Peraltro lo stesso rimedio offerto dal cristianesimo non realizza una sintesi armonica, non ripristina la condizione originaria. La grazia infatti ricongiunge l’uomo a Dio soltanto negandolo: per tornare a Dio si deve negare se stessi. E ciò è diverso dallo scetticismo, che nega sì il potere dell’uomo ma senza con ciò ricongiungerlo a Dio, ed è diverso dallo stoicismo che invece ricongiunge l’uomo con Dio ma senza negarlo anzi esaltandolo. Nel peccato originale è avvenuta la dissociazione di quelli che, secondo Pascal, sono i due amori dell’uomo, l’amore di Dio e l’amore di sé. In conseguenza di tale dissociazione i due amori sono diventati assolutamente incompatibili, al punto che, per amare Dio, è necessario odiare se stessi: “Bisogna amare solo Dio e odiare se stessi” (Pensieri, 707, v. anche 564, 433). Questa antitesi un po’ schematica deve, tuttavia, essere precisata. E’ quanto avviene soprattutto nel Pensiero 712 (ma v. anche 710): “La vera ed unica virtù è di odiare se stessi (perché si è odiosi per la propria concupiscenza) e di cercare un essere veramente degno di essere amato, per amarlo. Ma siccome non possiamo amare ciò che è fuori di noi, occorre amare un essere che sia in noi, e che non sia noi […]. Ora non c’è che l’essere universale che sia tale. Il regno di Dio è in noi. Il bene universale è in noi, è noi stessi, e non è noi”. Nell’amare Dio che è principio del nostro essere amiamo dunque anche noi stessi. Ma come possa realizzarsi questa coincidenza è incomprensibile, perché il nostro vero “noi stessi” è smarrito.
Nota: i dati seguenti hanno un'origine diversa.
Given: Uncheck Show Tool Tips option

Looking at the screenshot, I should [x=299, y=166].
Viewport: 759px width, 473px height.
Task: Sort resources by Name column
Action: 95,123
Il principio dell’amare solo Dio e dell’odiare se stessi è il cercato principio della morale, principio che rovescia quelli della morale dell’orgoglio e della morale dell’ignavia, che nella loro diversità hanno tutti in comune il primato dell’amor di sé. Ma tale principio ha un carattere paradossale, perché nell’amore di Dio realizza una coincidenza fra l’amore di sé e la negazione di sé.
4. Libertà e grazia
Perciò la conversione all’amore di Dio non può essere fatta da quella libertà umana, che è decaduta dalla sua condizione originaria. La condizione che rende possibile anteporre l’amore di Dio all’amore di sé è l’intervento della grazia, ma quest’azione della grazia sembra vanificare la libertà. Nella polemica antimolinista e nella ripresa delle tesi agostiniane negli Scritti sulla grazia, oltre che nelle Provinciali, Pascal osserva che nell’uomo originario vi era un rapporto di perfetto equilibrio fra libertà e grazia, perché l’uomo disponeva di un libero arbitrio e, allo stesso tempo, di una grazia sufficiente per salvarsi (v. Scritti sulla grazia, a cura di G.Morra, Forlì, Edizioni di Ethica, 1966, pp. 26-27 e 32-33), e azione divina e azione umana si potevano integrare perfettamente; al contrario, dopo la caduta, il libero arbitrio “infallibilmente e spontaneamente si rivolge al male”, oppure, quando sia data la grazia, “sceglie spontaneamente e infallibilmente la legge di Dio”. Nelle azioni buone vi è un concorso della volontà umana, ma solo in quanto sia mossa dalla volontà divina, al punto che “si può attribuire l’azione alla sola volontà di Dio” (ibi). “Quando piace a Dio – è scritto nella XVIII Provinciale – toccare l’uomo con la sua misericordia, gli fa fare ciò che vuole e nel modo che vuole”. E però aggiunge: “senza che questa infallibilità dell’azione di Dio distrugga in modo alcuno la libertà naturale dell’uomo”. La libertà infatti non verrebbe forzata, perché, “trovando la sua gioia più grande nel Dio che la affascina, vi si porta infallibilmente da sé con un movimento affatto libero” (Le provinciali, a cura di G. Preti, Torino, Einaudi, 1972, p. 240). Come nel rapporto fra amore di Dio e amore di sé, anche qui la grazia non distrugge la libertà umana, e però la loro unità è pensabile solo più come coincidenza della libertà con la grazia; e come l’amore di Dio, più che risanare l’amore di sé, si può dire che lo assorba, così la grazia, più che restaurare il libero arbitrio, lo trasforma in volontà rivolta a Dio, in una libertas maior (il problema è se non sia indispensabile anche quella minor per definire la libertà).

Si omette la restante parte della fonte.